Cox and associates found that proximal rupture of the interventricular septum was the main determinant of preoperative cardiogenic shock in patients with postinfarction ventricular septal defect (VSD). Cardiogenic shock is a well-known determinant of operative mortality in these patients. These investigators reported an unusually high proportion of anterior proximal septal ruptures and posterior distal septal ruptures in patients with postinfarction VSD. In my experience most ruptures of the interventricular septum occurred in the distal half of the septum when caused by an anterior myocardial infarction, and in the proximal half of the septum when due to a posterior myocardial infarction.

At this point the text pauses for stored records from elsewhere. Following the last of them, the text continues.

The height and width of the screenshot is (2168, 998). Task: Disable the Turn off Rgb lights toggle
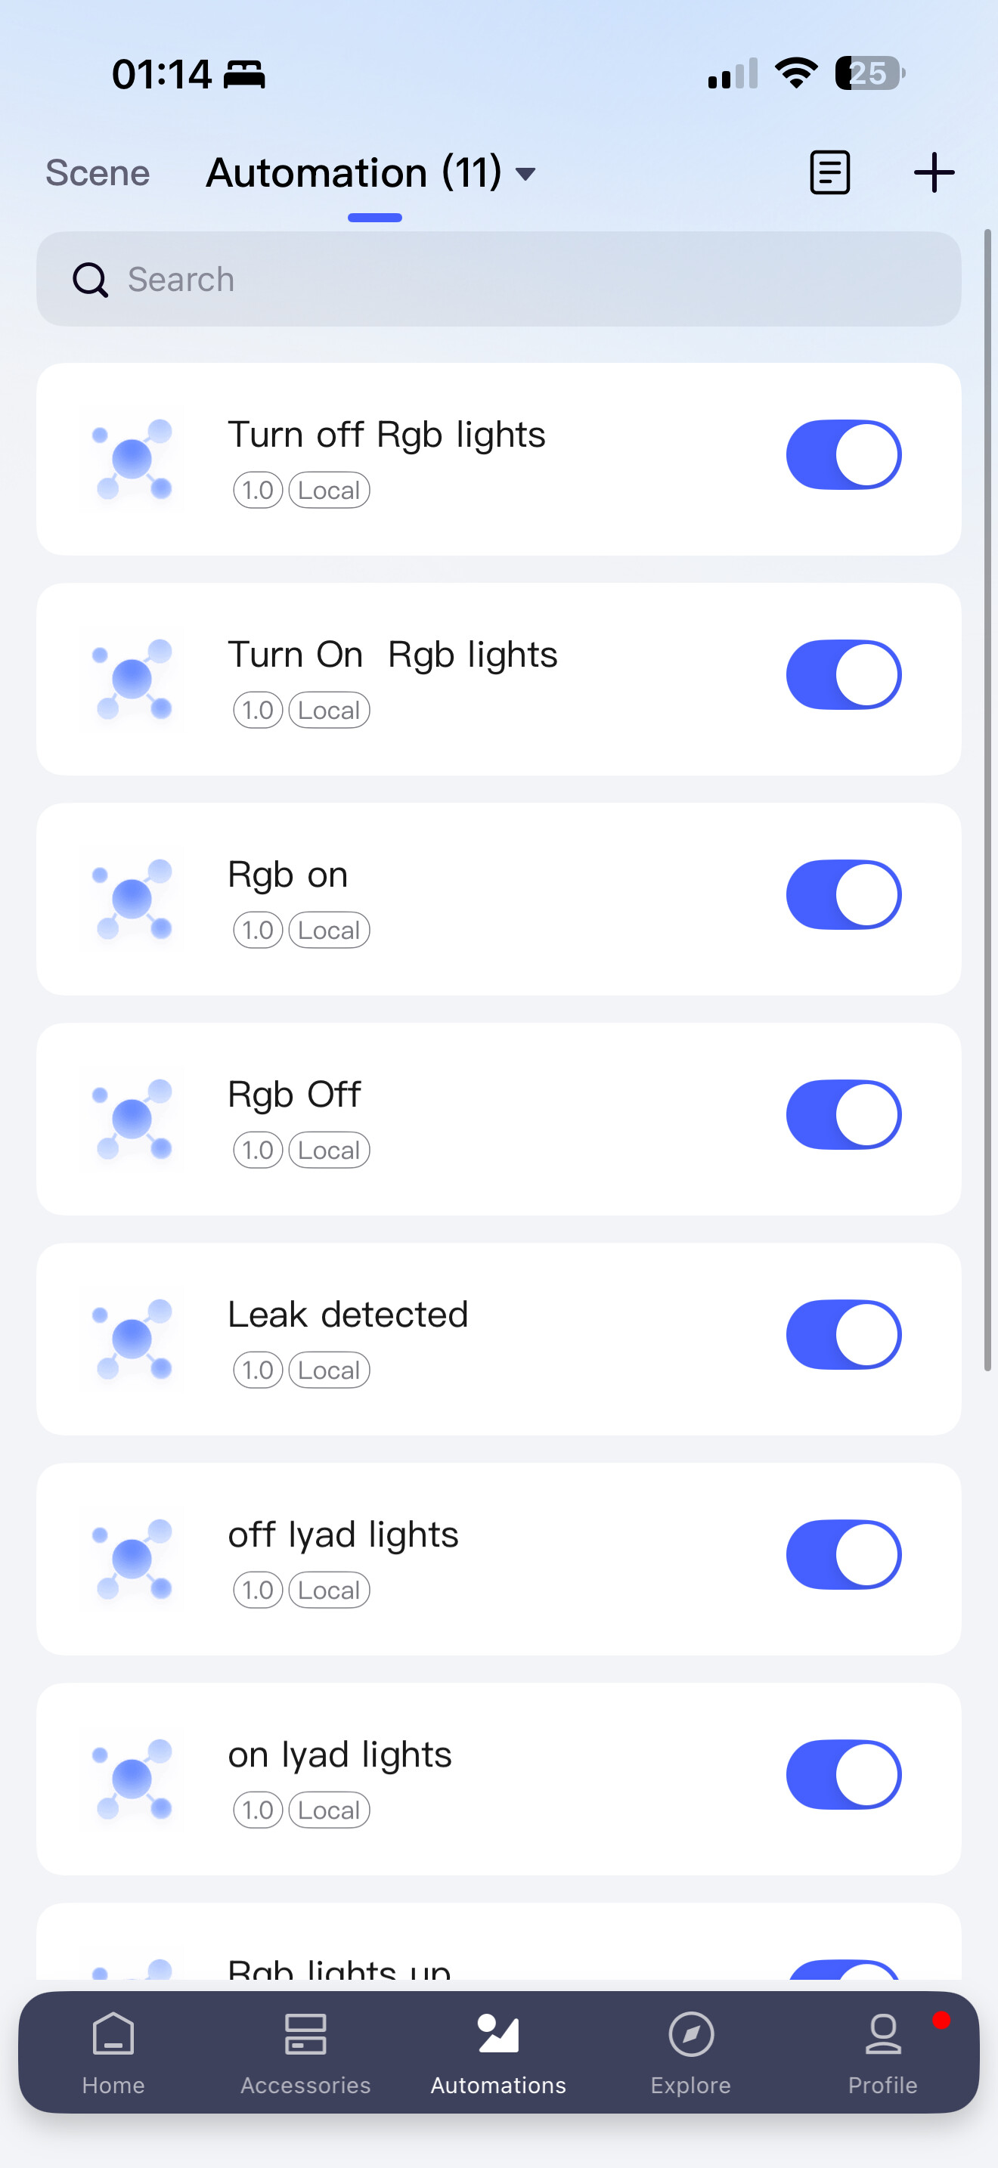click(x=843, y=455)
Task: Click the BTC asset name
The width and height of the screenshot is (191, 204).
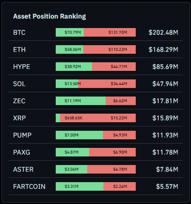Action: pos(19,32)
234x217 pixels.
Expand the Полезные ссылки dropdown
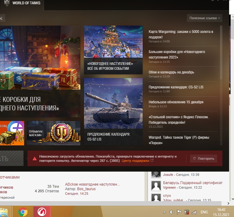click(x=204, y=18)
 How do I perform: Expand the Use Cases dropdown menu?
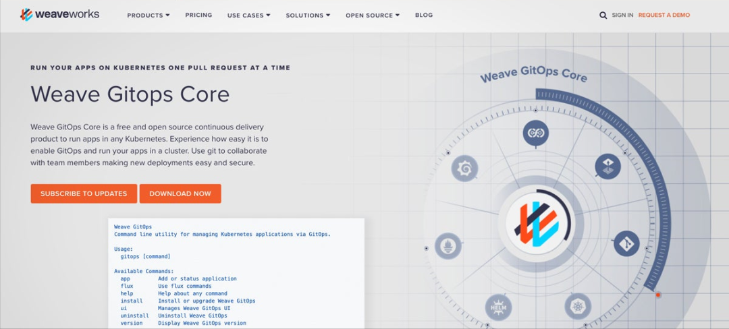tap(248, 15)
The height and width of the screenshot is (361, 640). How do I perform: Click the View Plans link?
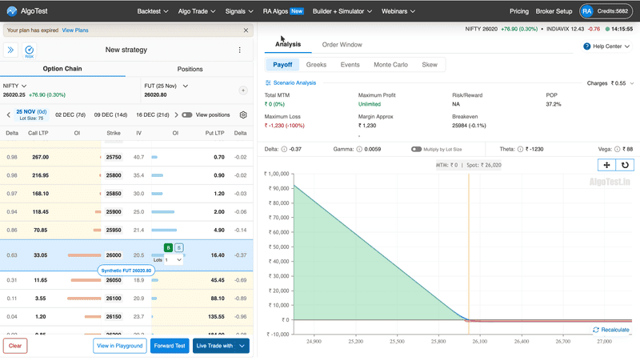pos(75,30)
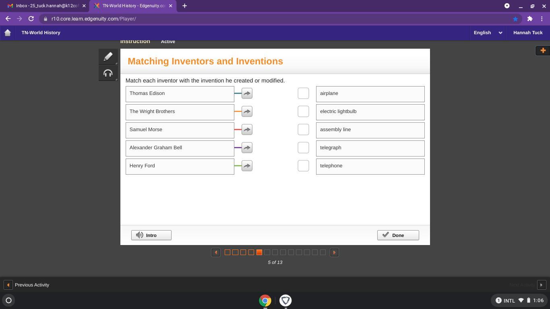The width and height of the screenshot is (550, 309).
Task: Go to previous slide with left arrow
Action: 216,253
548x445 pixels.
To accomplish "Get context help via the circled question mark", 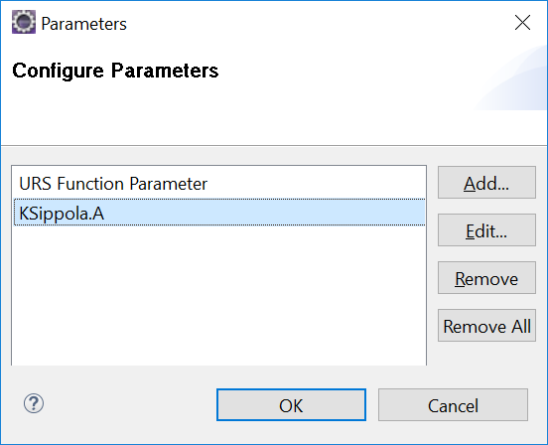I will click(x=34, y=403).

Patients in whom a VSD develops after a transmural myocardial infarction have more extensive myocardial necrosis than do those in whom a VSD does not develop. In addition, those with a VSD have more extensive right ventricular infarction. Indeed, right ventricular dysfunction has been identified by many investigators to be a predictor of cardiogenic shock in these patients. This is probably the main reason why the operative mortality for repair of posterior VSD is higher than for anterior VSD. Although Cox and colleagues did not examine this issue, their operative mortality was 22% for anterior VSD and 33% for posterior VSD. I believe that their operative technique played a role in this difference in operative mortality. My colleagues and I described a type of repair whereby the infarcted left ventricle is excluded from the left ventricular cavity by suturing an endocardial patch of glutaraldehyde-fixed bovine pericardium mostly in noninfarcted muscle. No infarctectomy is performed, and in patients with posterior VSD, the base of the patch is sutured directly to the mitral annulus (see reference 18 in Cox and associates' article). This operative procedure has decreased the operative mortality quite remarkably, and the outcome of patients with postinfarction VSD has been largely determined by the amount of right ventricular necrosis in patients with posterior VSD and the amount of left ventricular necrosis in patients with anterior VSD.